Saved data entries:
—————
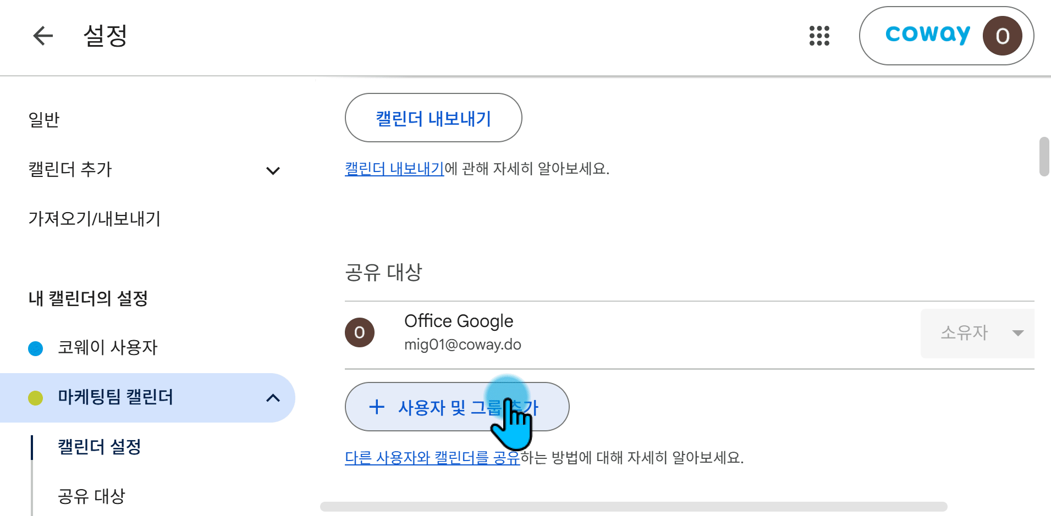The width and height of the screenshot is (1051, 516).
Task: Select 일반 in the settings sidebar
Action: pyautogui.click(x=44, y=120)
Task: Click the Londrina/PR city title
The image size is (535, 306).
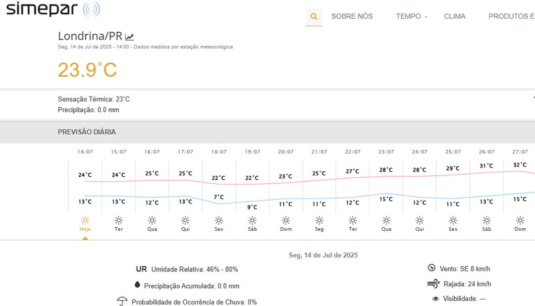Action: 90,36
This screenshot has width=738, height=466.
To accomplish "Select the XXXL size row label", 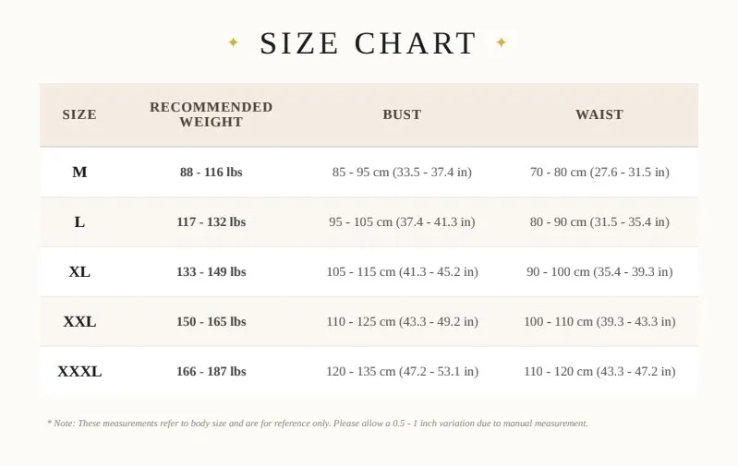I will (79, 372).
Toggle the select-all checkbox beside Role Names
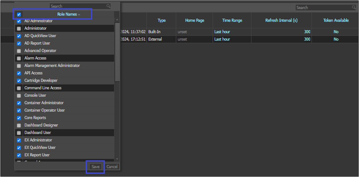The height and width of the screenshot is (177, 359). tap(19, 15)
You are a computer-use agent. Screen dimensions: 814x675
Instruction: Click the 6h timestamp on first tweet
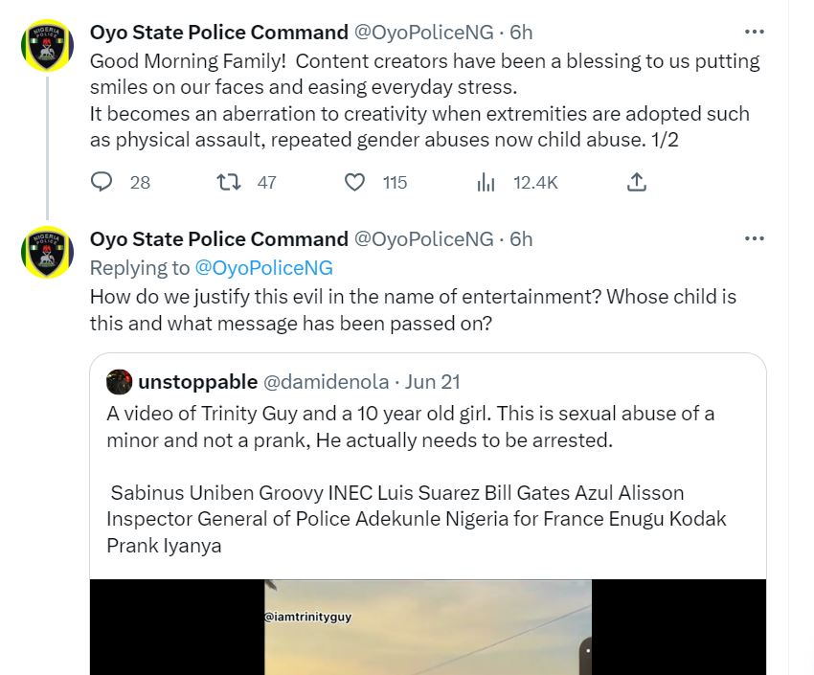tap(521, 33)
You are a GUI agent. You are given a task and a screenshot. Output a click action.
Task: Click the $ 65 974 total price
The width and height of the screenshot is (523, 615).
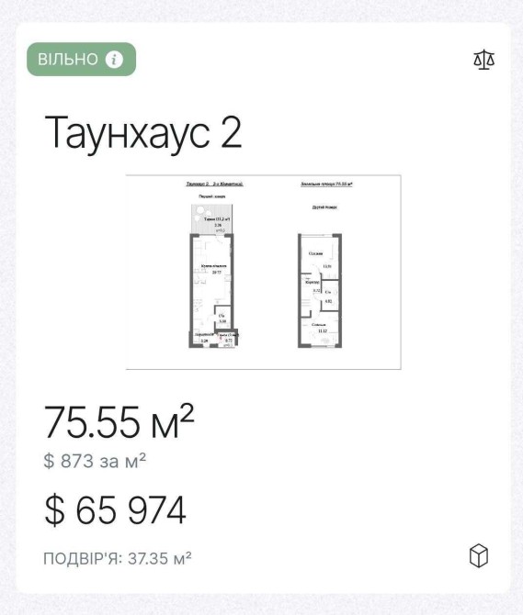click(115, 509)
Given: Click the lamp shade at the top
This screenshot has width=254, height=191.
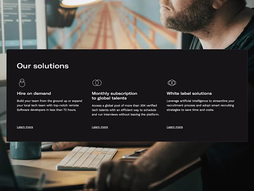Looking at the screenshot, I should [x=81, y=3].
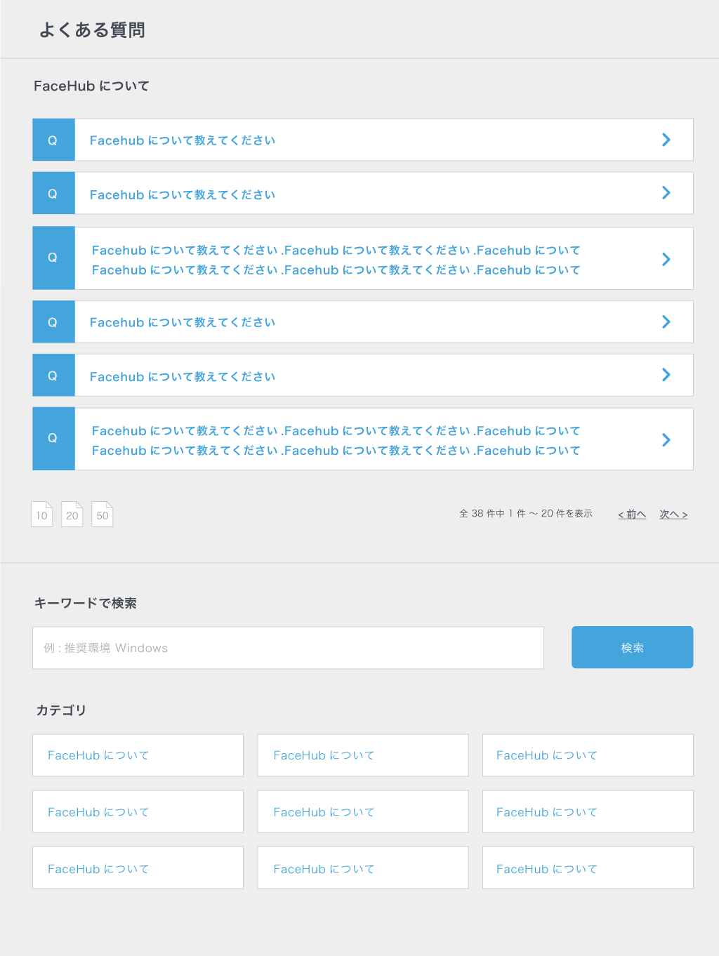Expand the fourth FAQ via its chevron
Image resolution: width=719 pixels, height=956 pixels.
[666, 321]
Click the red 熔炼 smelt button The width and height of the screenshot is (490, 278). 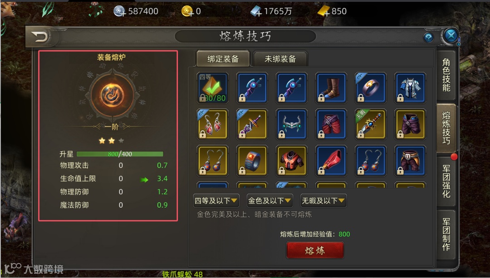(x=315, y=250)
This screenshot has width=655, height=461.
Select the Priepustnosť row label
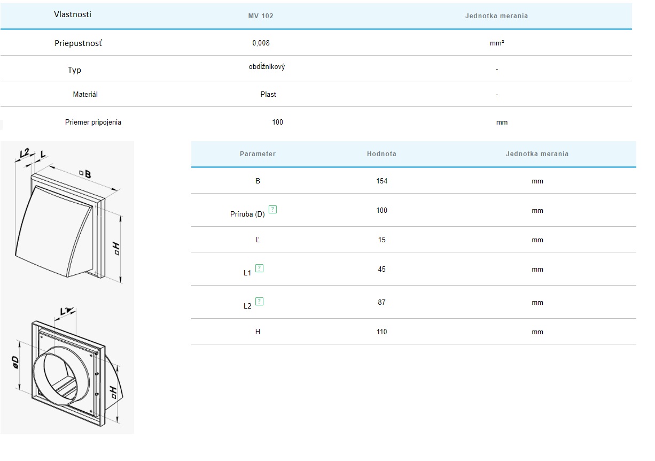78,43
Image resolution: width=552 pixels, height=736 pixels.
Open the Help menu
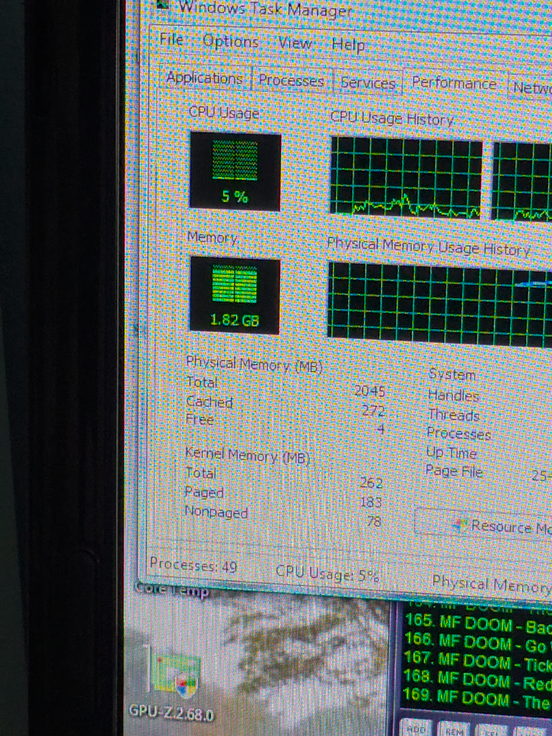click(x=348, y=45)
—————
● WORK ITEM:
Print once more, exactly, the lines from the one with "Image resolution: width=552" through the last line of the data, both ends included, without any pictures.

● RESPONSE AREA:
Image resolution: width=552 pixels, height=736 pixels.
Open the Help menu
click(x=348, y=45)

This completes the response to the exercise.